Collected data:
***
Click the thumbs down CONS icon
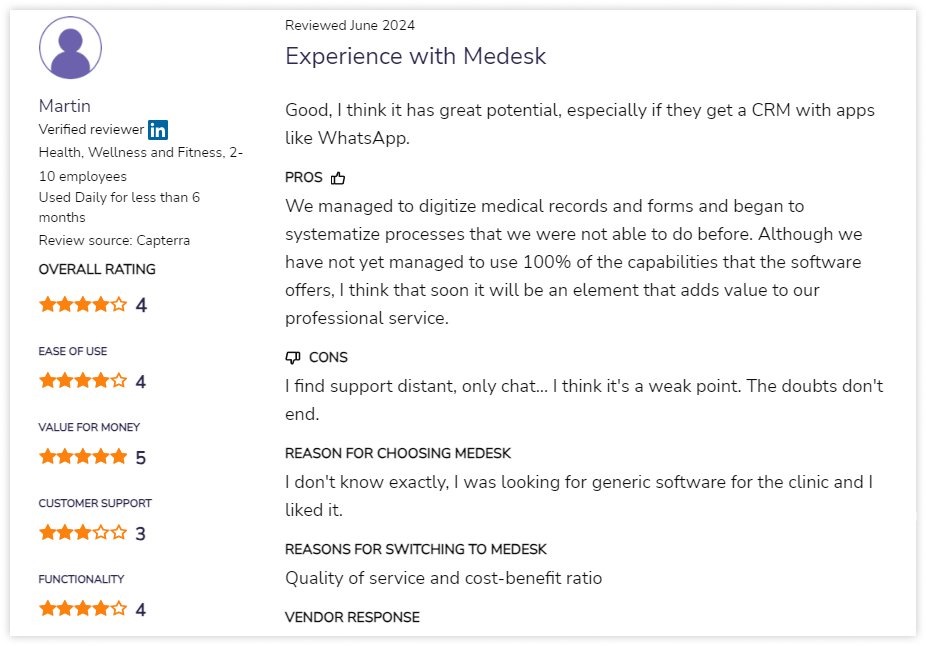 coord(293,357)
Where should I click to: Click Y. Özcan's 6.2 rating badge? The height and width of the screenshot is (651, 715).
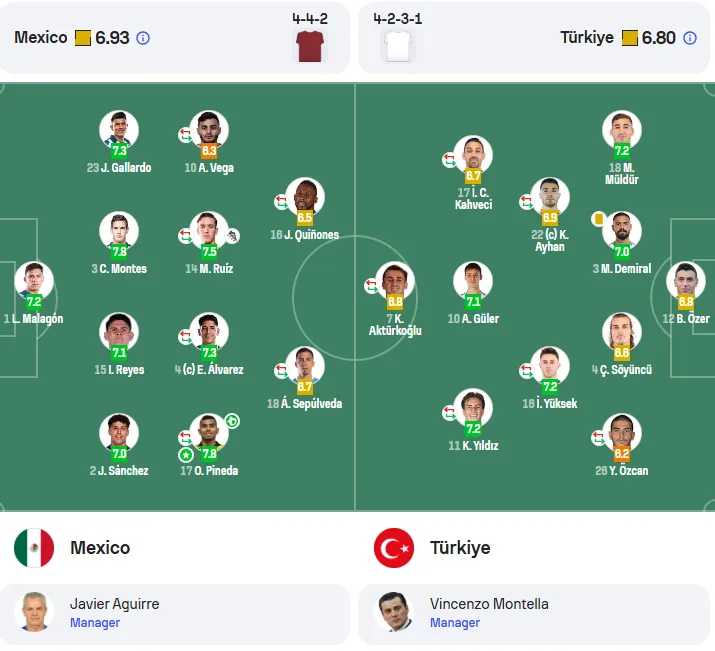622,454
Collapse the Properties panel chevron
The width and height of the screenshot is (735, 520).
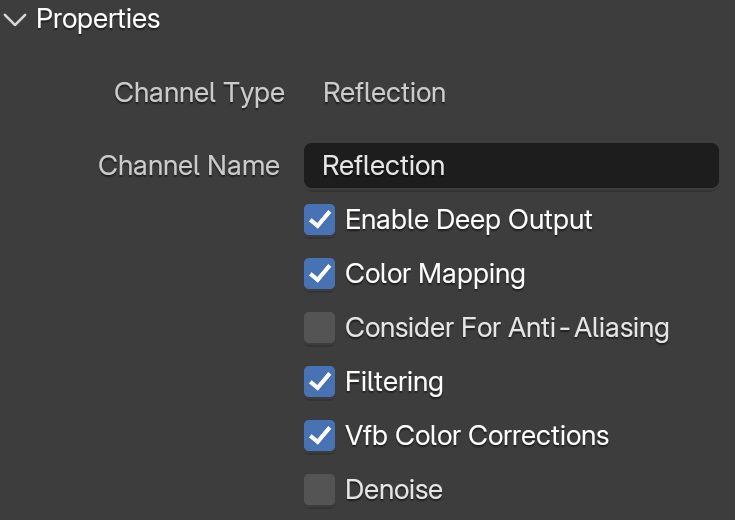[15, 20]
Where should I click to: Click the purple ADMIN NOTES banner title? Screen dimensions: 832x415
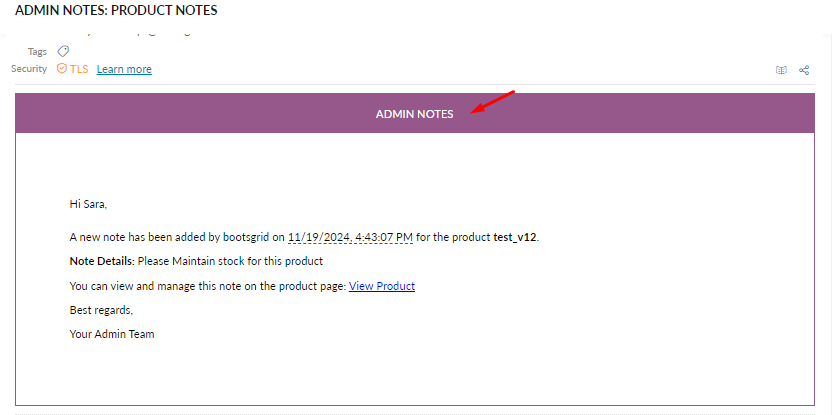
***
**Prompt:** Return the line containing "Where should I click to: Click Y." and every line after it through the end of the records above, exactly and nothing else, but not the pictures.

**Result:**
Where should I click to: Click Y. Özcan's 6.2 rating badge? The height and width of the screenshot is (651, 715).
622,454
Collapse the Properties panel chevron
The width and height of the screenshot is (735, 520).
[15, 20]
Where should I click to: Click the purple ADMIN NOTES banner title? Screen dimensions: 832x415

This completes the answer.